Pic of a brand new church. It's St. James Catholic Church in West Virginia and built for the Church's growing population - at 3,400 now. Read more here (thanks Amy).
Times are obviously changing. I couldn't make out a high altar and looks as though the tabernacle is in the centre. Now don't go raging into a debate just yet about where the tabernacle should be placed. I'm doing a little research on the side and may present something shortly on central tabernacle vs. side tabernacle (on a side altar or the like).

4 comments:

Perp├ętua said...

Does it have more to do with architecture? Meaning that the tabernacle is no longer in the centre because of the removal of high altars?

aaron said...

It's a debate about where the tabernacle should be traditionally. Whether they should be on the high altar or simply on a side altar. The argument has to do with multiple signs. Ie. Crucifix, tabernacle, altar stone, elevation..

elderly_relative said...

A few thoughts on the location of tabernacles. When on high altars, they have a way of cluttering up any liturgical action with constant genuflections. You end up being distracted between the respect due to the Blessed Sacrament reserved and attention due to the gifts being freshly consecrated.

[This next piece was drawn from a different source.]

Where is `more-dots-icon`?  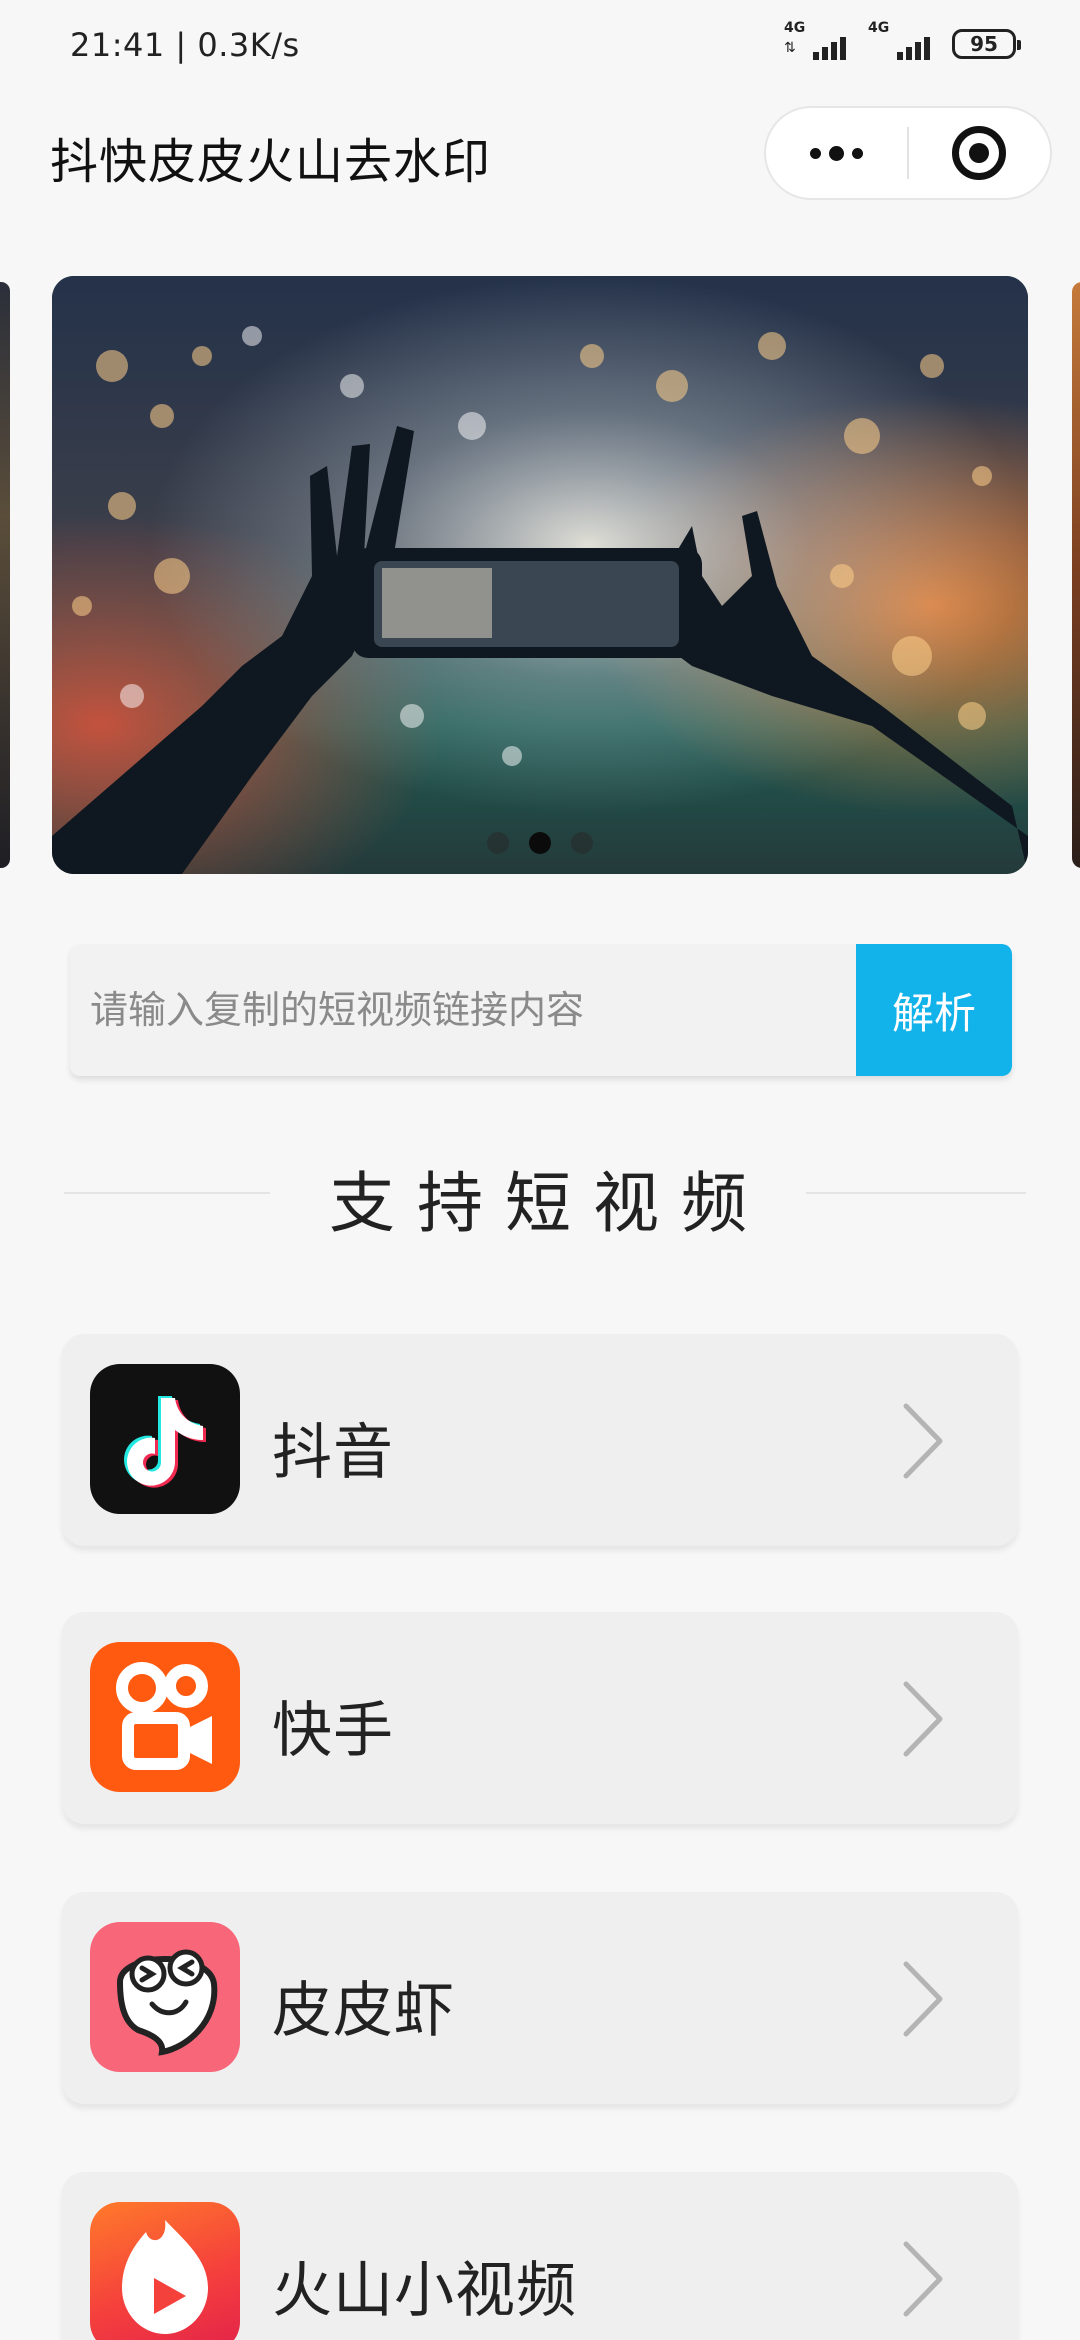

There is, as Aaron says, a confusion of signs too. In such circumstances, are we genuflecting to the altar, the tabernacle or the altar cross?

The mediaeval Dominicans regarded genuflection as an aberrant custom and to this day prefer to bow to altars, even ones with tabernacles in which the B.S. is reserved.

Against the arguments for making the eucharistic presence the pivotal point in the church's arrangement is the consideration of having people in the sanctuary avoiding turning their backs to it in rites such as confirmation and ordination.

My preference, for what it's worth, is having a dedicated chapel in a position of honour but to one side, like the 1400s German Sacramenthausen.

Eucharistic devotions outside mass are OK, but neither they nor the fact of reserving the sacrament are more important than the sacrifice itself, which is the main event. The Host was intended primarily to be reverently consumed rather than waved about or visited in chapels of repose.

If we use antiquity as our guide, then tabernacles, on or off the high altar, are a late mediaeval development, and there's much to be said for the Sarum hanging pyx or the aumbrey, recessed into the sanctuary wall on the gospel side.